ClickHouse metadata cannot always describe the application type you want in TypeScript. Use config imports and typeOverrides to replace specific column types while keeping the rest of the row interface generated.

{
  "database": "analytics",
  "out": "src/db.ts",
  "imports": {
    "./db-overrides": ["UserPayload", "EventPayload"],
    "./external": [{ "name": "Payload", "as": "PartnerPayload" }]
  },
  "typeOverrides": {
    "users": {
      "payload": "UserPayload"
    },
    "events": {
      "payload": "EventPayload | null"
    },
    "partner_rates": {
      "metadata": "PartnerPayload"
    }
  }
}

This emits type-only imports and uses the configured type expression for only the specified columns:

import type { EventPayload, UserPayload } from "./db-overrides";
import type { Payload as PartnerPayload } from "./external";

export interface Users {
  id: number;
  payload: UserPayload;
}

typeOverrides keys are exact ClickHouse object names from metadata, usually snake_case table names. They are not generated TypeScript interface names. The second-level keys are exact ClickHouse column names.

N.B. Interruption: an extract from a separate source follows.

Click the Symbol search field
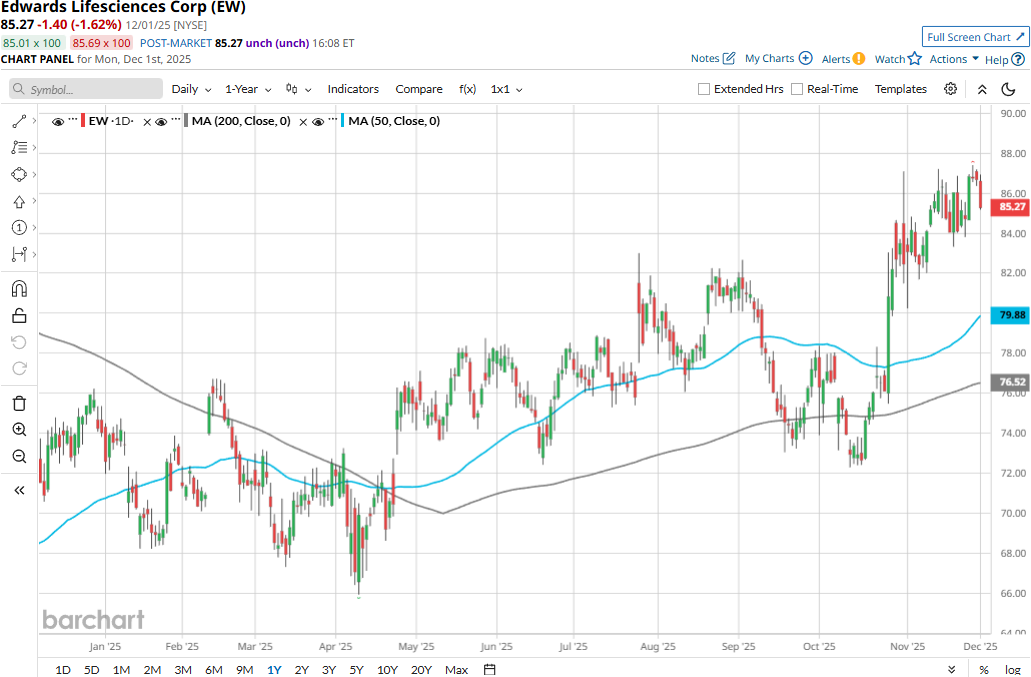1031x677 pixels. click(x=86, y=89)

The import module paths are emitted verbatim in the generated file, so write them relative to the generated out file. Nullable overrides are explicit: use "UserPayload | null" when the generated column should be nullable.

What gets skipped

The command skips unsupported objects instead of failing the whole run whenever it can still produce a trusted type file.

Today that usually means:

  • materialized views are excluded up front
  • objects whose column metadata is unavailable are skipped
  • dictionary interfaces only include attribute columns — primary keys and range columns are intentionally omitted for all dictionary layouts because they are not retrievable via dictGet

After generation

The generated file is a starting point, not a lockstep mirror of your database.

Review the output for:

  • naming you want to keep or normalize
  • view names you may want to separate in your own code
  • runtime types that should stay honest to ClickHouse JSONEachRow behavior
  • skipped objects reported by the CLI

Once you are happy with the generated file, use it like any handwritten DB type:

import { createClickHouseDB } from "@oorestisime/quarry";
import type { DB } from "./db";

const db = createClickHouseDB<DB>();

Why plain TS

Quarry is a query builder first. The CLI now emits plain TypeScript because that keeps the generated output close to what Quarry actually needs:

  • typed source names
  • typed table vs view distinction
  • typed selected rows
  • honest runtime types under JSONEachRow
  • a small set of type-only ClickHouse aliases where read and write types differ

It avoids asking users to maintain a second schema DSL when the main job is still query building.